KnowBe4’s lead CISO advisor Javvad Malik argued that the findings mirror operational and organisational challenges as a lot as technical ones. “The spike in vulnerability exploitation says extra about institutional self-discipline than it does about cutting-edge exploits,” Malik stated. “It’s more and more a narrative of organisations unable to patch what they can not discover, while safety groups juggle AI-accelerated threats and undocumented provide chains.” He added that safety fundamentals should turn into a board-level precedence. “If we’re critical about closing this hole, we should cease treating primary hygiene as a back-office process and provides it strategic precedence,” he stated.
Anna Collard, CISO advisor at KnowBe4, stated defenders are dealing with a rising “capability disaster” as AI, provide chain complexity, and increasing assault surfaces converge. “The statistic that 31% of breaches now contain vulnerability exploitation displays how rapidly attackers are operationalising identified flaws, typically quicker than organisations can patch them,” she stated. Collard additionally warned that trendy organisations now function inside extremely interconnected ecosystems. “Each provider, SaaS platform, API, or AI-enabled workflow doubtlessly extends the belief boundary,” she stated. “That makes cyber resilience not only a technical concern, however more and more a governance, visibility, and ecosystem-trust problem.”
Darren Guccione, CEO and co-founder of Keeper Safety, stated the report demonstrates how quickly AI is altering cybercriminal operations. “For the primary time within the report’s 19-year historical past, vulnerability exploitation has overtaken stolen credentials because the main preliminary entry vector,” Guccione stated. “AI is driving that change, compressing the time it takes for attackers to weaponise identified flaws from months to hours.” He warned that many organisations nonetheless lack enough visibility into credential misuse and privileged entry abuse. “Practically three quarters of organisations reported they don’t seem to be detecting credential misuse or unauthorised privileged entry in actual time,” he stated.
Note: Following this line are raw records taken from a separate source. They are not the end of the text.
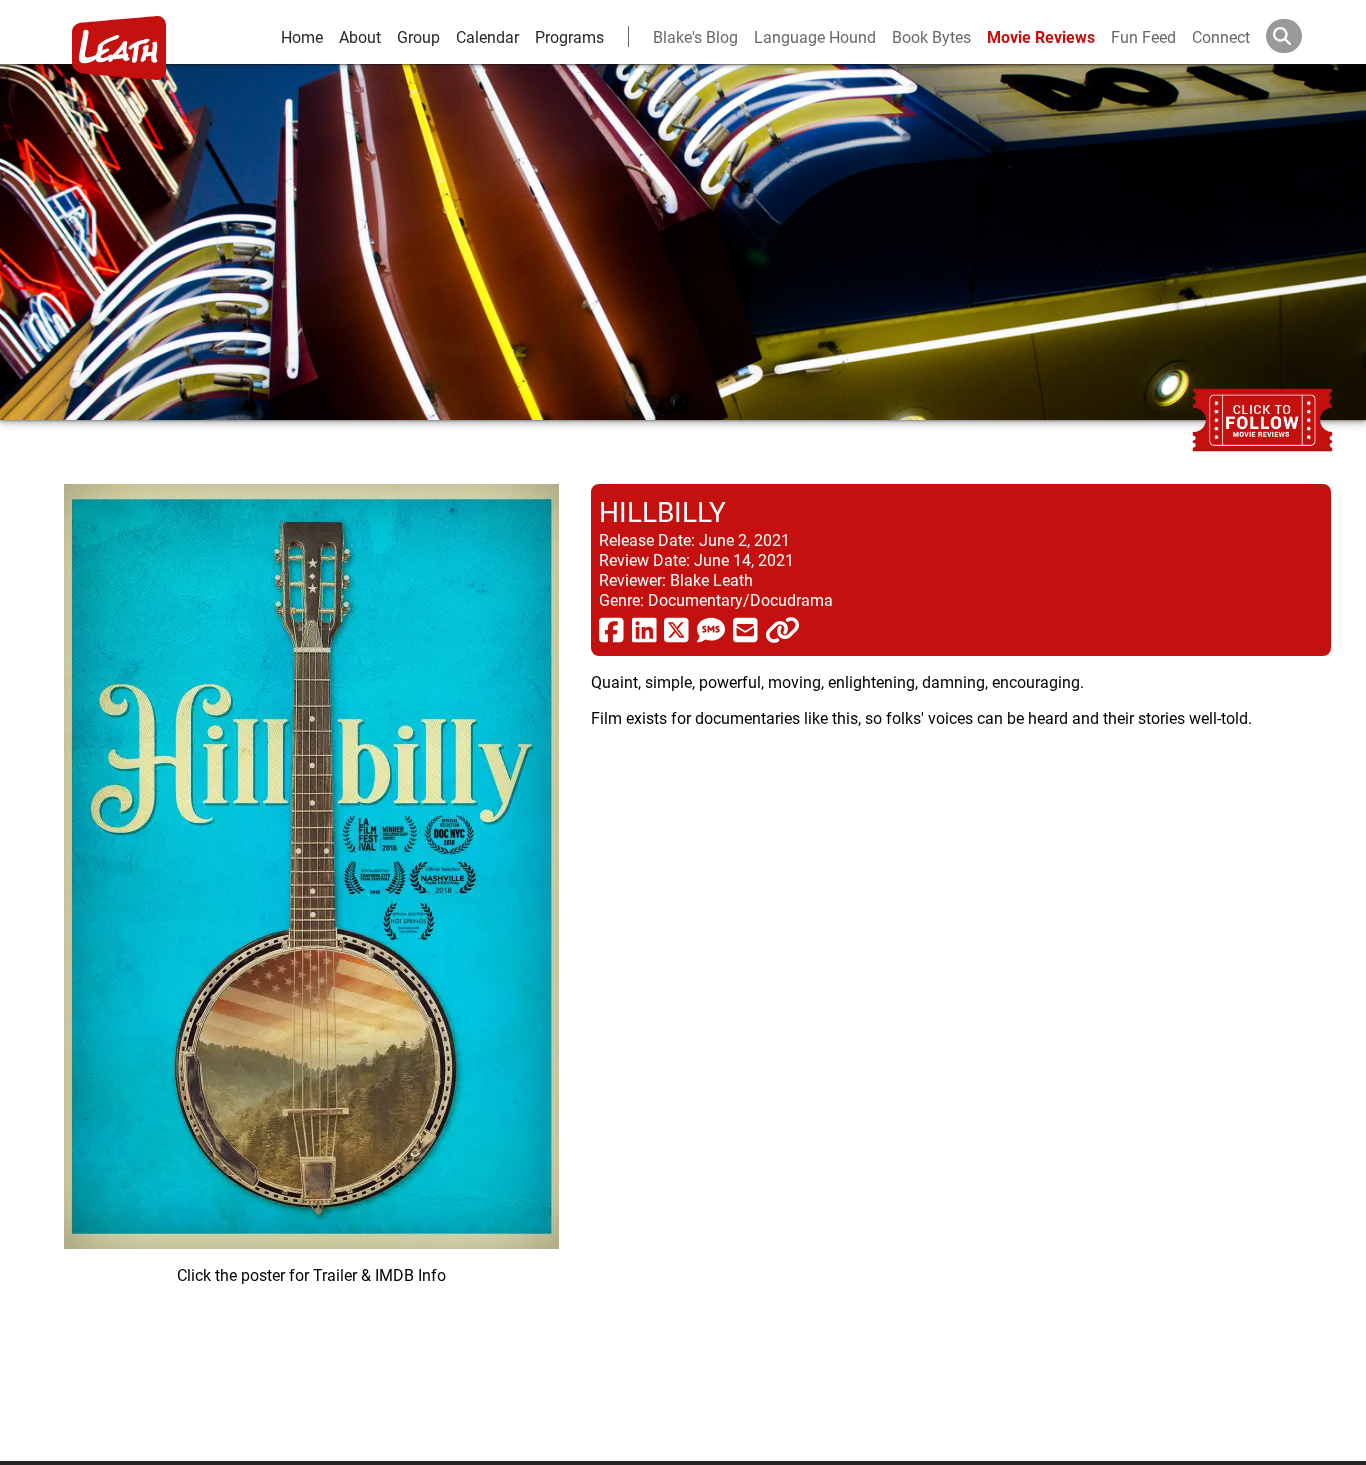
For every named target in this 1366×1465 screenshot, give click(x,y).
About (360, 36)
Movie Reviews (1041, 36)
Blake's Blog (695, 36)
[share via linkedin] (644, 629)
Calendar (487, 36)
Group (418, 36)
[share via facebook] (611, 629)
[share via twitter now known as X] (676, 629)
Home (302, 36)
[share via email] (745, 629)
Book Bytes (931, 36)
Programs (569, 36)
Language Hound (815, 36)
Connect (1221, 36)
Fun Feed (1143, 36)
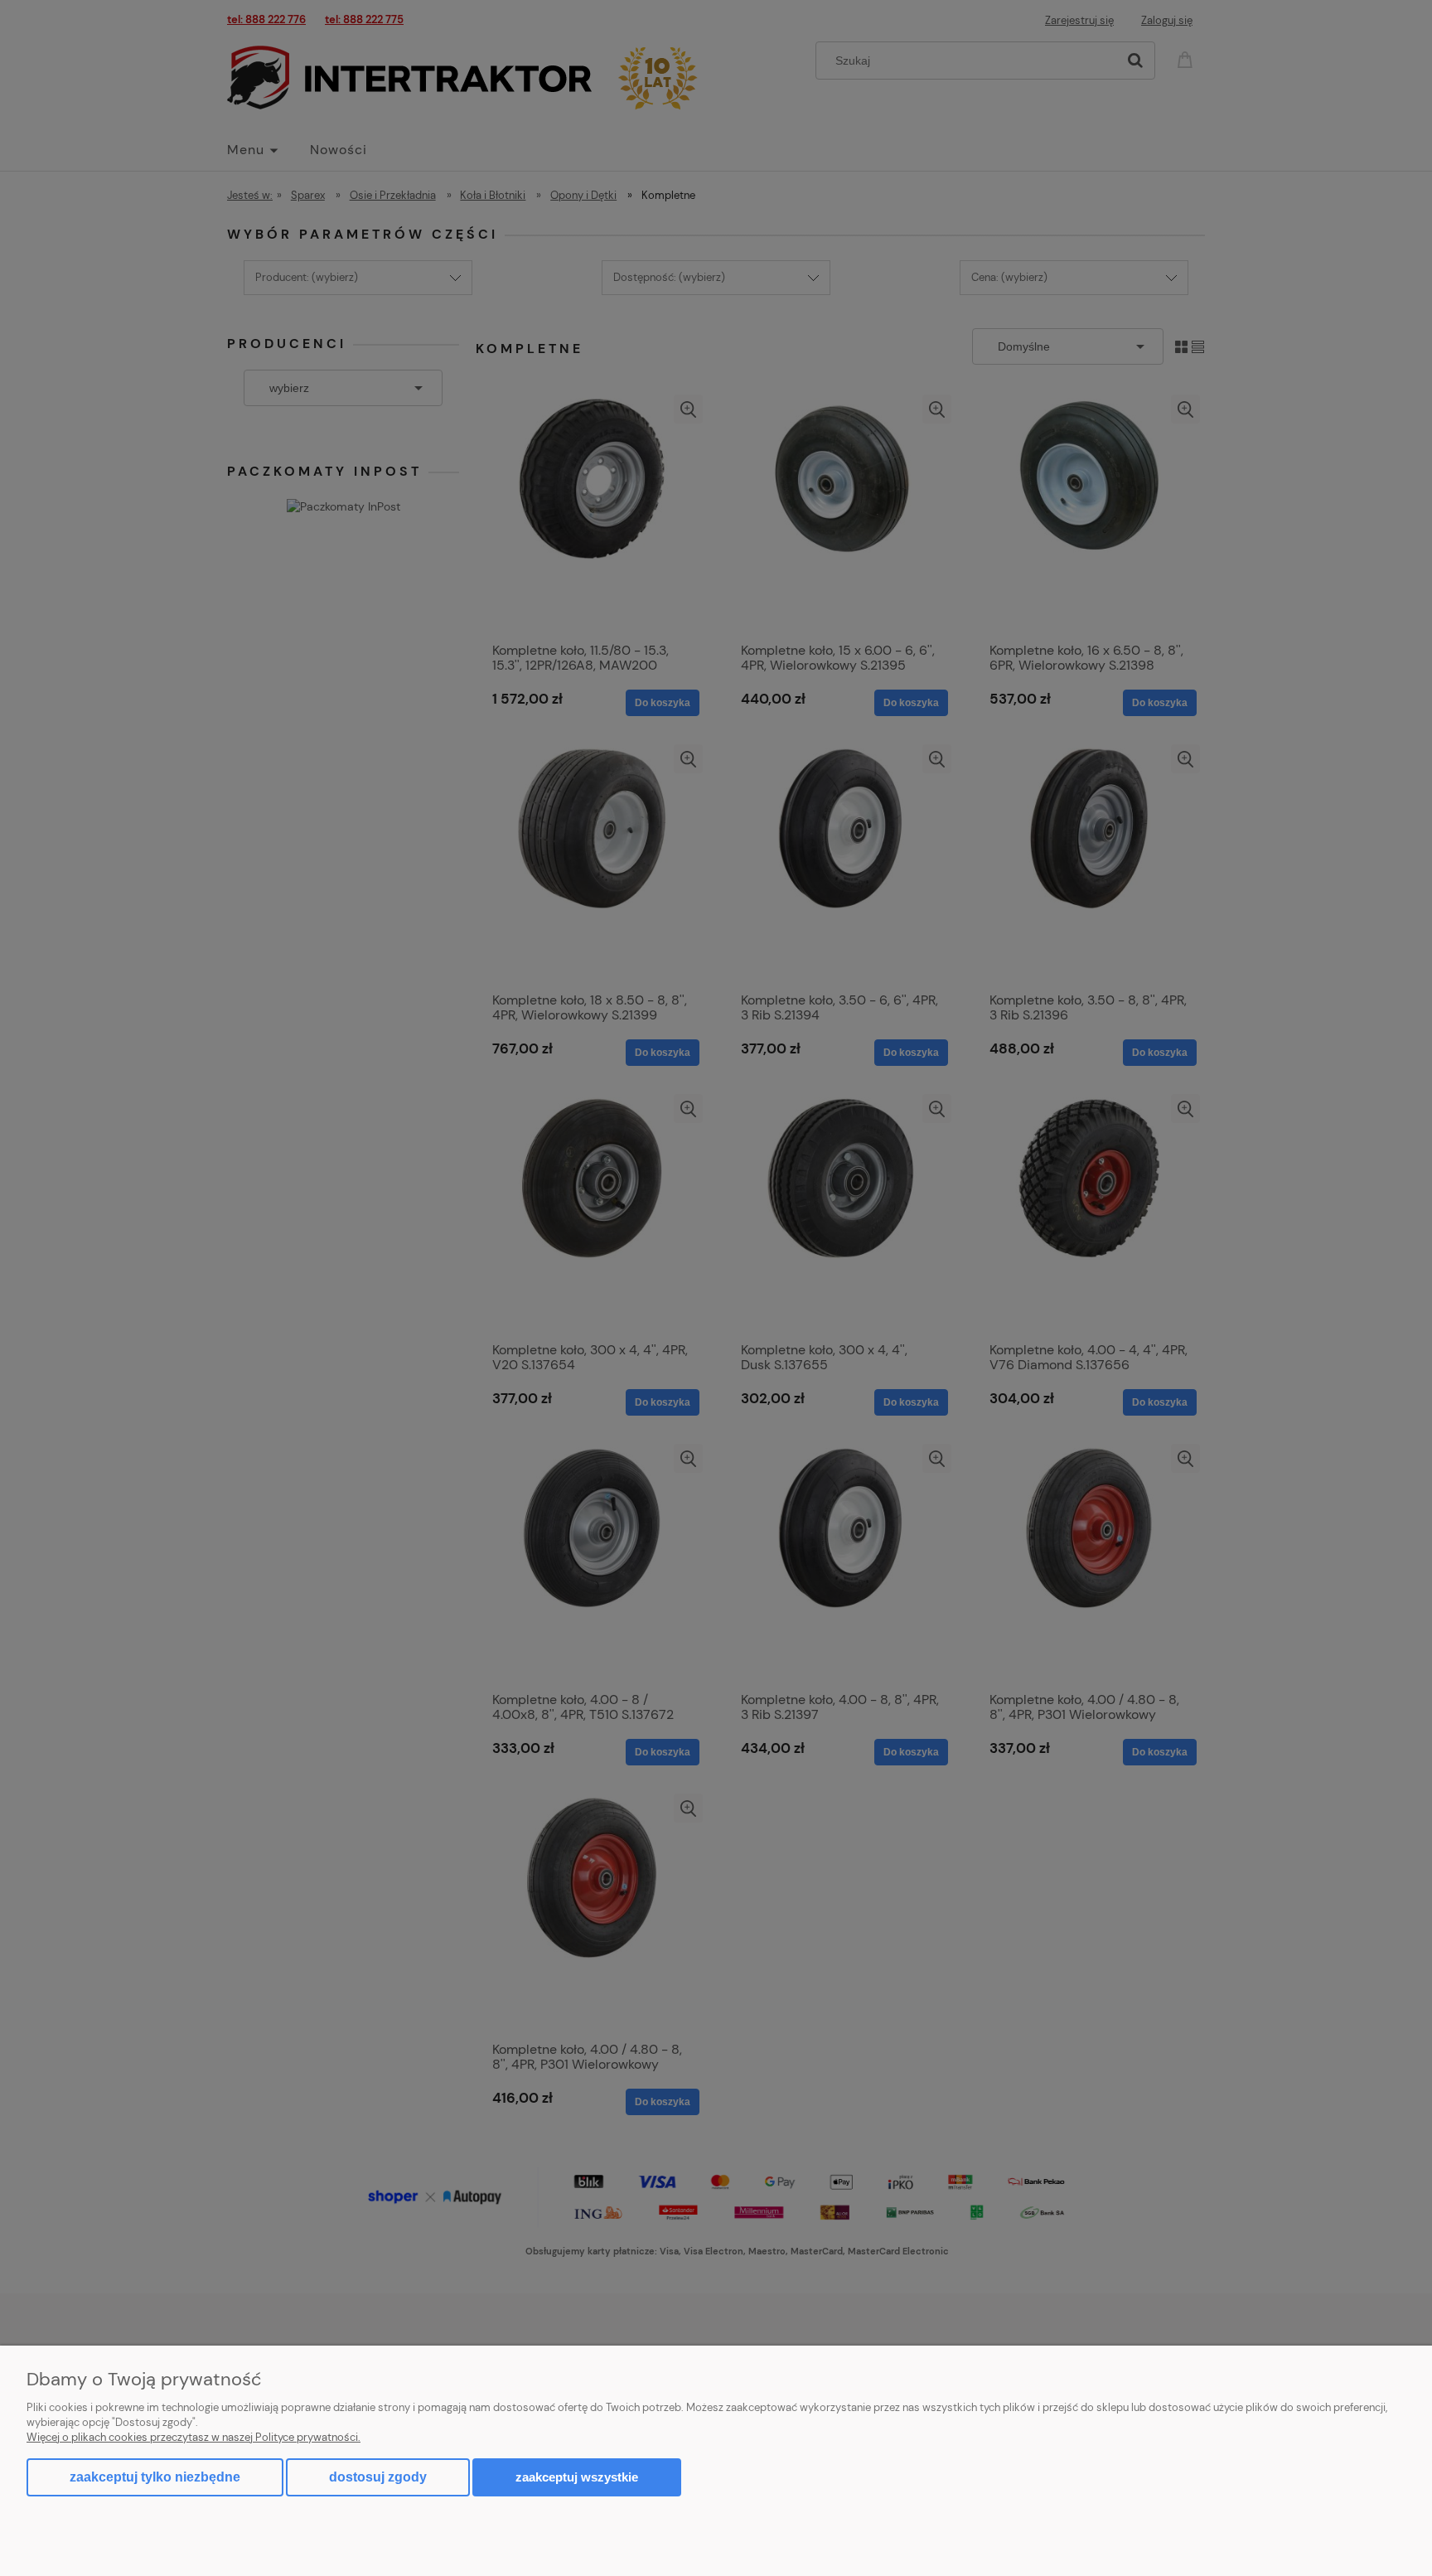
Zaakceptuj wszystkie (576, 2477)
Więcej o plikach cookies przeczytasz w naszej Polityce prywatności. (193, 2437)
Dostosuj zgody (378, 2477)
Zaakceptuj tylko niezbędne (155, 2477)
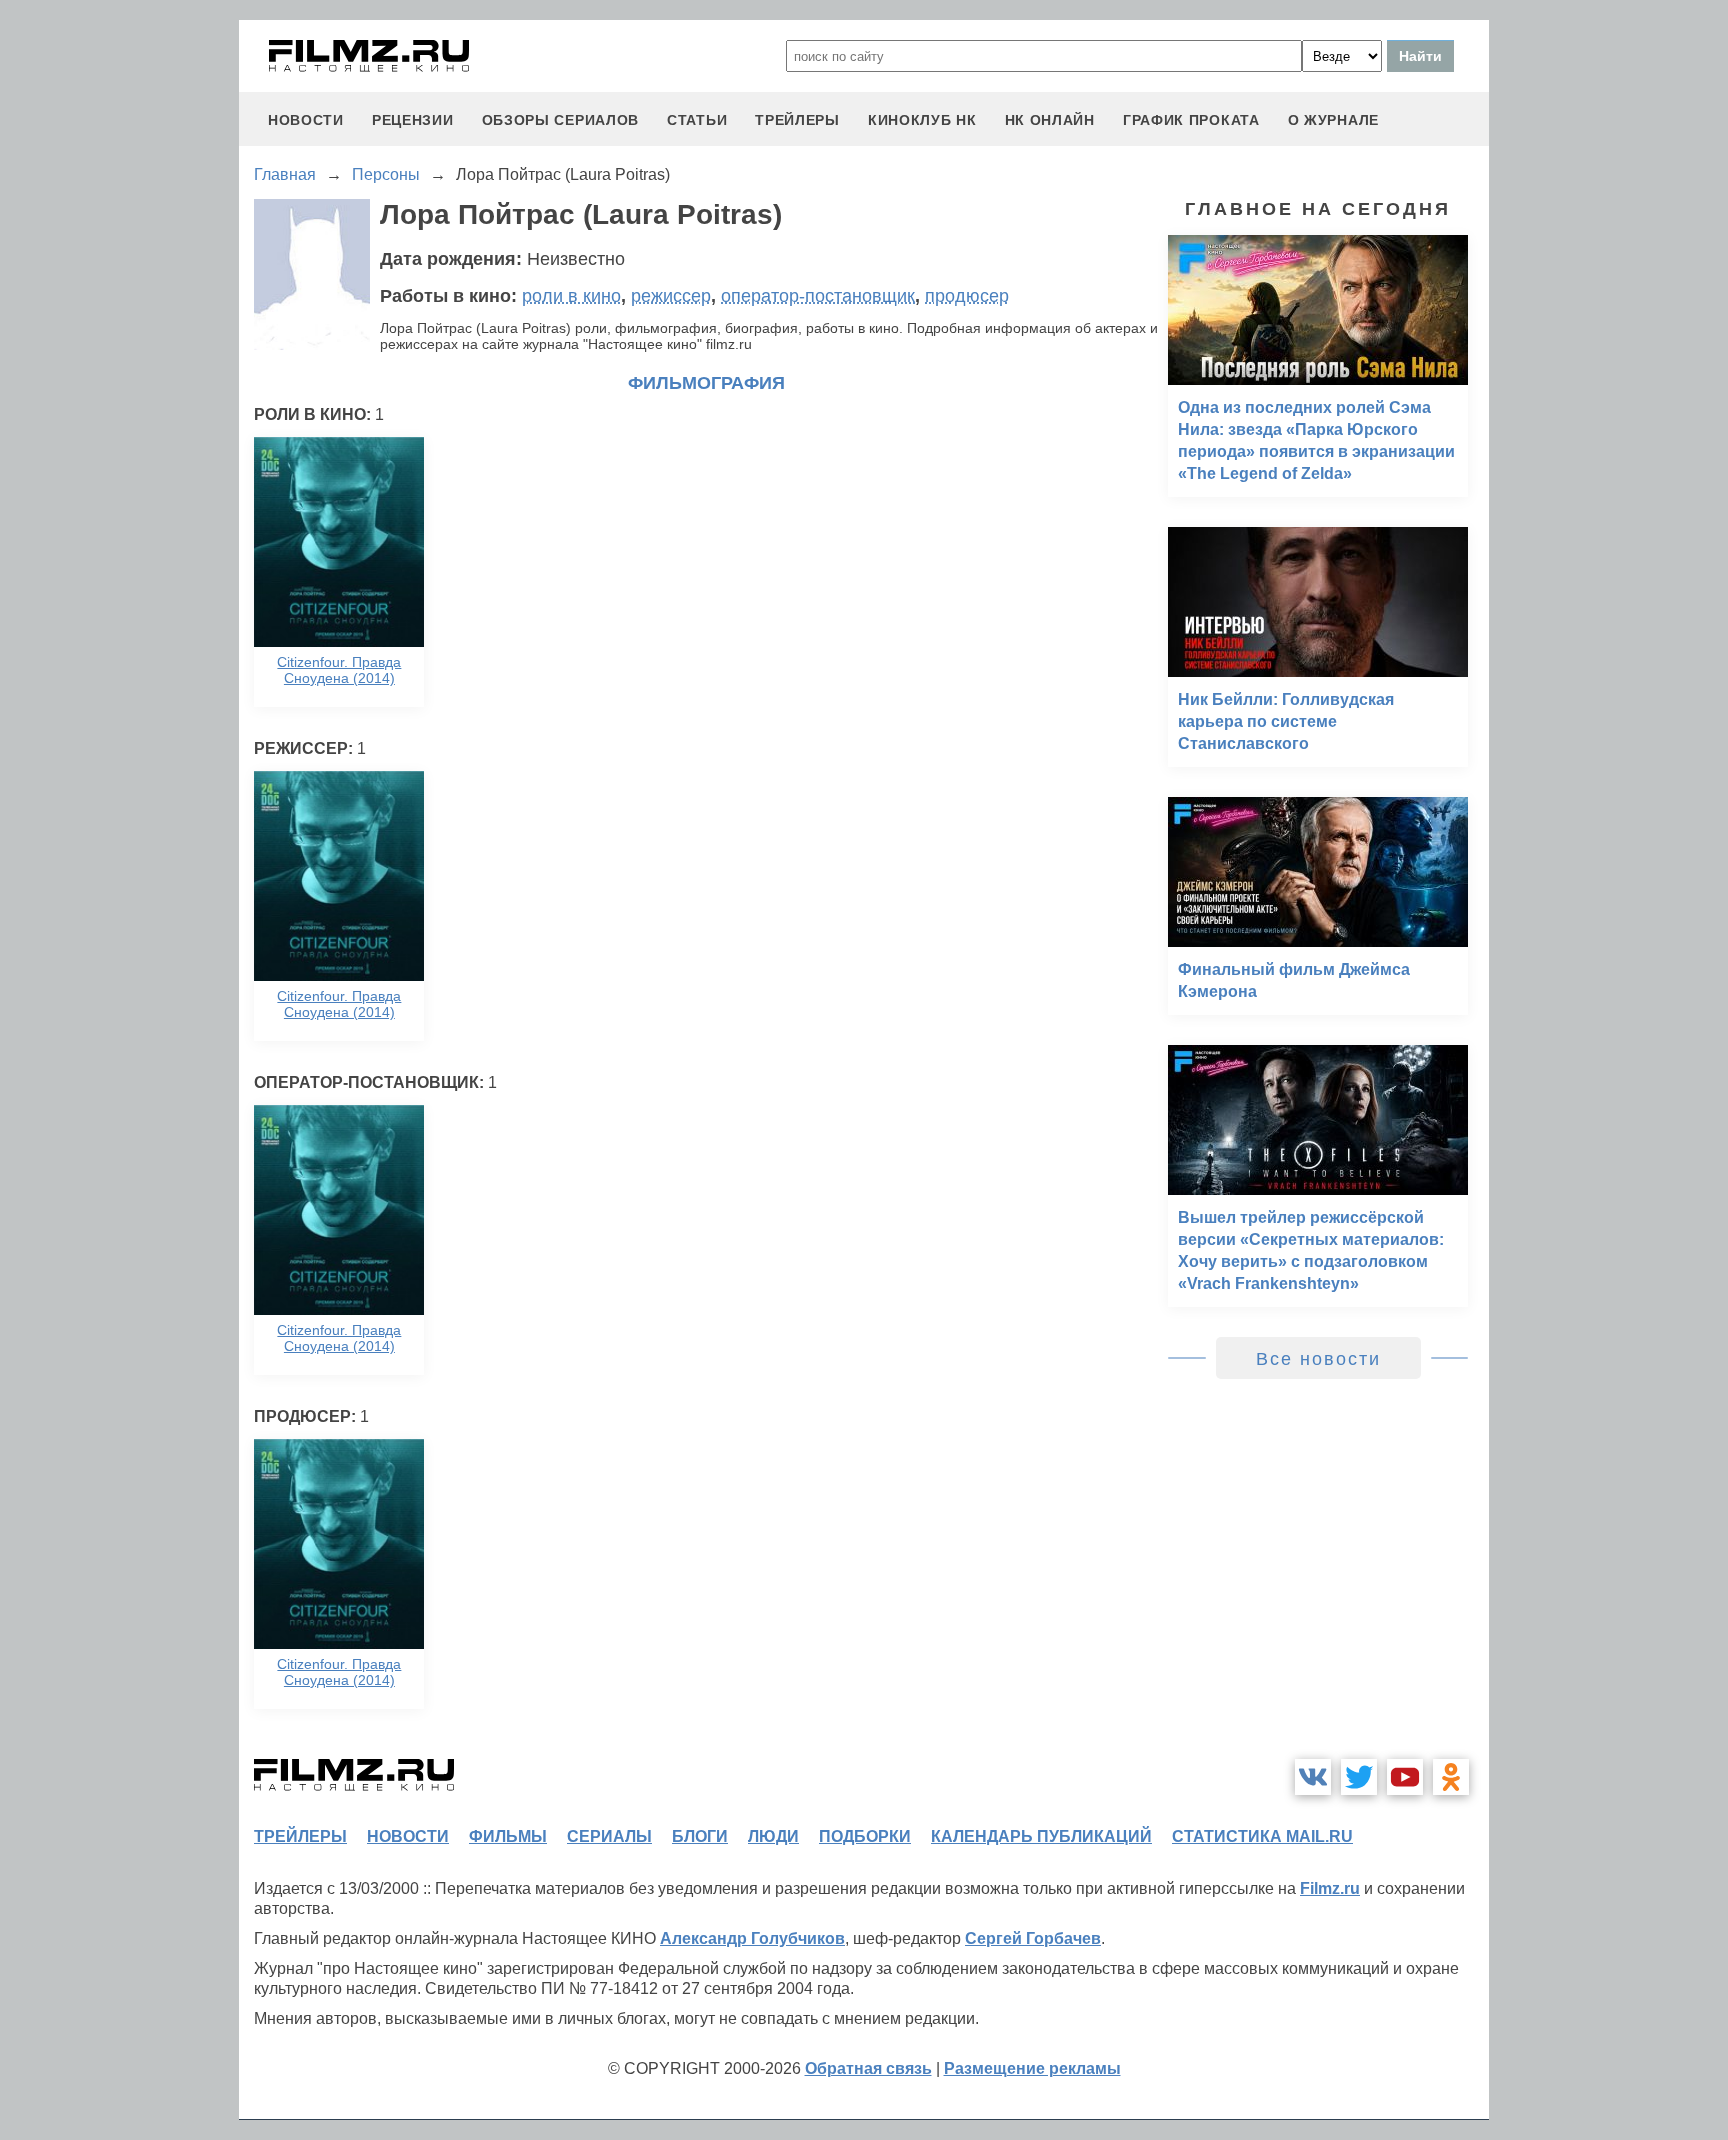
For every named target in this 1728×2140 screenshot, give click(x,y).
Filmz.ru (1330, 1888)
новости (306, 120)
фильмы (508, 1836)
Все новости (1318, 1359)
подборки (865, 1836)
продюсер (967, 296)
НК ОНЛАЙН (1050, 120)
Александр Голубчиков (752, 1938)
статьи (697, 120)
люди (773, 1836)
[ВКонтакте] (1313, 1777)
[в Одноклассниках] (1451, 1777)
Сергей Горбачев (1033, 1938)
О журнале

Guccione additionally pointed to the rise of “shadow AI” utilization, noting that frequent use of unapproved AI instruments by workers has tripled to 45% of the workforce in a single 12 months. “Provide chain publicity and cellular social engineering spherical out an image of an assault floor that isn’t solely rising, however fragmenting in ways in which conventional controls weren’t designed to deal with,” he added.
Throughout the trade, the consensus is obvious: the 2026 DBIR displays a menace panorama more and more formed by AI acceleration, widening provide chain dependencies, and shrinking response home windows for defenders. Many consultants imagine organisations should now prioritise resilience, visibility, and operational self-discipline if they’re to maintain tempo with the pace and scale of contemporary cyber threats.